Tuesday Comic Strip Day.
After having tried out this blog thing for the last couple of weeks, I have decided I like it. I know which times are good to upload and which are a crime. I have installed a counter so I know how many hits I have. So now it's time to get some sort of structural order into this mess.
I see some bloggers use a theme approach to some of the days. Michael T. Gilbert has Lady Luck Fridays, Arf Forum has Wonder Woman Wednesdays, etc... since I have so much great stuff to choose from, I have decided to devote every day to specific theme.

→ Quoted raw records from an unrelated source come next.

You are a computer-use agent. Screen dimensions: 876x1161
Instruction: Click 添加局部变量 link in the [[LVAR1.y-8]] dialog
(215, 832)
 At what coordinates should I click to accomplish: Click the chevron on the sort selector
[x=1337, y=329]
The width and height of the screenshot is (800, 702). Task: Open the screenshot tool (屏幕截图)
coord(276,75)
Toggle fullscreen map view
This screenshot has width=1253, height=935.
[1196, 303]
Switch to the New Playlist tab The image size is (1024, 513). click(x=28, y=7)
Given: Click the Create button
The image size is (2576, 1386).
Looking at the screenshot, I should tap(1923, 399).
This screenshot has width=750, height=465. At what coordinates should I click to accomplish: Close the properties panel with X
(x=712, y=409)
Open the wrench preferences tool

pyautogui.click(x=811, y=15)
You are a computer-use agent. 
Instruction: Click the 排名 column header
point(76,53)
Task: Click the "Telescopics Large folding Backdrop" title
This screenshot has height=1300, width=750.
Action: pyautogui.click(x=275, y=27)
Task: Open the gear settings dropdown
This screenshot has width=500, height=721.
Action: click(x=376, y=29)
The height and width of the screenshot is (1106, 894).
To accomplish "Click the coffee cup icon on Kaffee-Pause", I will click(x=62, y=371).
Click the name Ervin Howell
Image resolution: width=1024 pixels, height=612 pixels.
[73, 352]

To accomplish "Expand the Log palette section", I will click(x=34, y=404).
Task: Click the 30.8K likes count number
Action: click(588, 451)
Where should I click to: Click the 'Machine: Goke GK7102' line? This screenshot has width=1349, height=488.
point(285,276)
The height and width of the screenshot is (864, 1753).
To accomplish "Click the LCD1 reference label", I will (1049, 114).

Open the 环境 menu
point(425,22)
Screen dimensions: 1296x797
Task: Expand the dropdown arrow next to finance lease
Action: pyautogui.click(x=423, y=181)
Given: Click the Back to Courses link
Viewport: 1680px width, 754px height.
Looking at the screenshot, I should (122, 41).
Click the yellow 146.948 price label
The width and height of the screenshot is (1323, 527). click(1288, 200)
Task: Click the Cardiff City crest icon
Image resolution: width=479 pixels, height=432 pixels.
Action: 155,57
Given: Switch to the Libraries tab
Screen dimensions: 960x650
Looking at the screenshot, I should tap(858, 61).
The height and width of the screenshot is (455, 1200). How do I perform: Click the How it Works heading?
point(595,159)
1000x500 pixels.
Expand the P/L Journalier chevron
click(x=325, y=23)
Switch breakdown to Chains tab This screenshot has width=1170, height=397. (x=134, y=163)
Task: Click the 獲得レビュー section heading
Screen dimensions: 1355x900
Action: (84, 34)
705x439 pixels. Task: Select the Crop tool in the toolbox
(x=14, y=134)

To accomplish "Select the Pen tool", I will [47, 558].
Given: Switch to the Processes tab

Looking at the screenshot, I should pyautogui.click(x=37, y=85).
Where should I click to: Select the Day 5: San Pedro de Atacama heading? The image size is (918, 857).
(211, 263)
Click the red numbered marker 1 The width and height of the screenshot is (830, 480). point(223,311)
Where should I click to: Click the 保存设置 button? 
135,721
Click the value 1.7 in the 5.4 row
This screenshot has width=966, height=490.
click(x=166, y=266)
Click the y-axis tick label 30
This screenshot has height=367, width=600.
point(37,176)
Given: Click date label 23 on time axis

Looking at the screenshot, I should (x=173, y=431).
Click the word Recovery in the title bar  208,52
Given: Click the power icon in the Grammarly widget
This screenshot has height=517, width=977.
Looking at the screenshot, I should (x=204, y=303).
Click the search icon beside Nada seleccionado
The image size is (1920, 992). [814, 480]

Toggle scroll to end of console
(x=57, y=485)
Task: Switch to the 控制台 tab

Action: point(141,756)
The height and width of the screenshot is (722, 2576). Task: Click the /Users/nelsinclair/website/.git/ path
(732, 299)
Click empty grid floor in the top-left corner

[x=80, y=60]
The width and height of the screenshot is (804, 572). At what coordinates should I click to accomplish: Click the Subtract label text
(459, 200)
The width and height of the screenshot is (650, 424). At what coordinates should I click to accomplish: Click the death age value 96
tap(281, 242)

Monday will be cartoon day. I will explore the rich world of magazine cartoons from the fifties (and sometimes forties and sixties). That will mean more cartoons from people such as Mort Walker, Johnny Hart and Brent Parker. But I have also been gearing up for a couple of surprises.This will include a look at Jack Cole's cartoon career with many unknown early samples.
Tuesday will be humor strip day. Continuing my look at rare and unjustifiably not reprinted comic strip art from the fifties and early sixties. I have a few more P.T. Bimbo Sunday (although my stash is running low), early B.C., maybe some early Wizard of Id, Brent Parker's forgotten bureaucracy strip from the seventies, a Jack Cole Betsy and Me Sunday that was not reprinted in the 'complete' edition by Fantagraphics, early Beetle Bailey, more of Willie Lumpkin (thanks to Angelo) and Stan Lee's other comic strip adventures.
Wednesday will be advertising day. My interest in the company of Johnstone and Cushing has lead me to scan and collect a lot of advertising comic art, as well as 'educational' and 'promotional' comic books, which will be fun to share.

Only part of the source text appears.